* QUOTED PASSAGE
Don’t Delay. Medicaid and CHIP Relief Fund Process Can Be Lengthy
By Amy Lynn Sorrel


Although the deadline for physicians who treat Medicaid and Children’s Health Insurance Program (CHIP) patients to apply for federal Provider Relief Funds has been extended to Aug. 28, health officials encourage physicians to apply as soon as possible because it may take longer than they expect.

Each practice's Taxpayer Identification Number (TIN) must be validated, if it hasn't been already, before an application can progress. That process can take up to 10 days.

If the application is pending at 10:59 CST on Aug. 28, but the TIN has not been validated, the application will not move forward.

The U.S. Department of Health and Human Services (HHS) in June made $15 billion in funds available to Medicaid and CHIP physicians and providers, part of the second round of emergency grants Congress allocated from the Coronavirus Aid, Relief, and Economic Security (CARES) Act. Provider Relief Fund payments “will be at least 2 percent of reported gross revenue from patient care,” HHS has said.

* RAW DATA
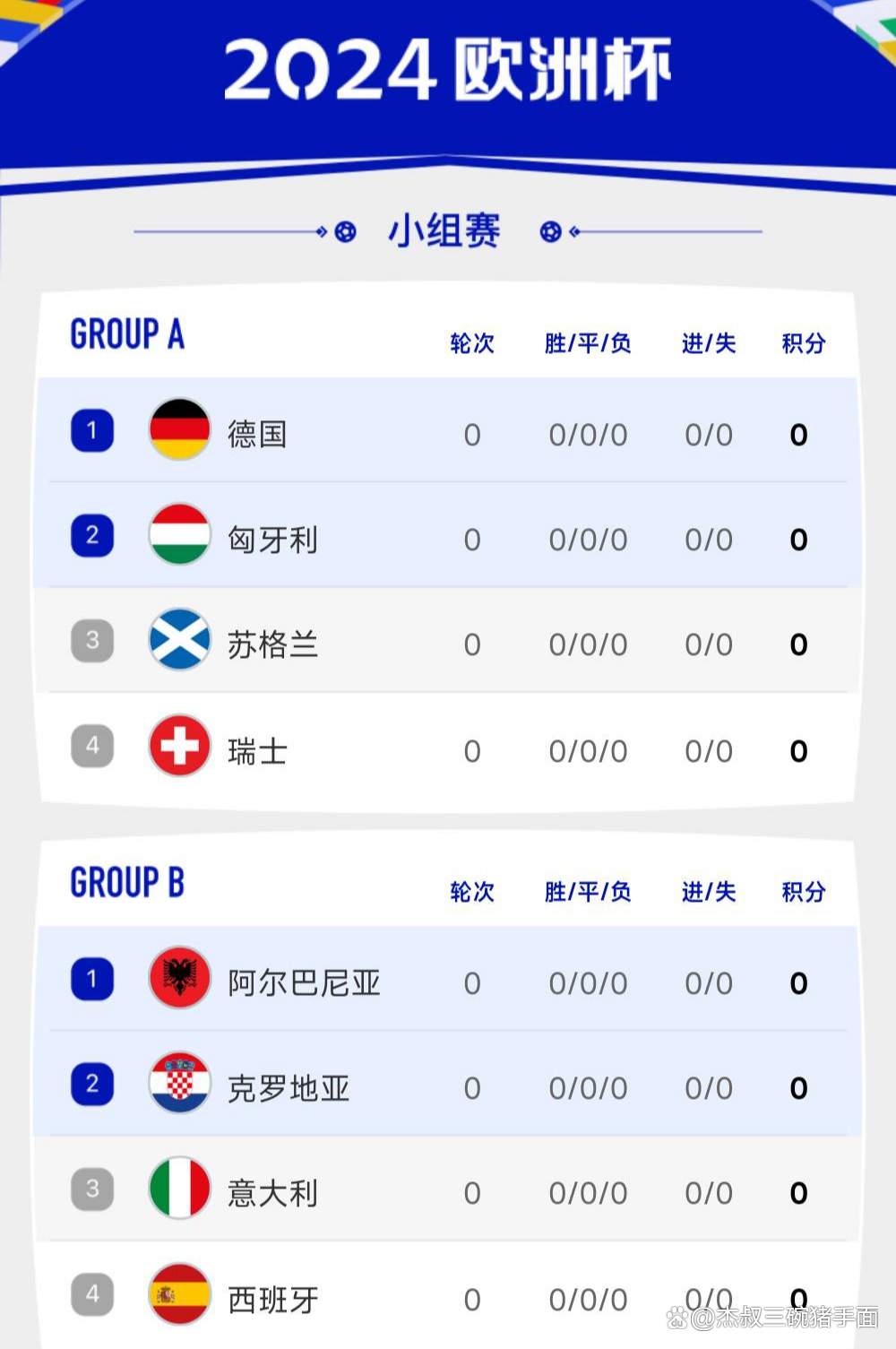Select the Italy flag icon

* TASK DESCRIPTION
From the article on Medicaid and CHIP relief funds above, list every abbreviation that is spelled out in full in parentheses, each with its full form.

* ANSWER BOX
- CHIP: Children's Health Insurance Program
- TIN: Taxpayer Identification Number
- HHS: U.S. Department of Health and Human Services
- CARES: Coronavirus Aid, Relief, and Economic Security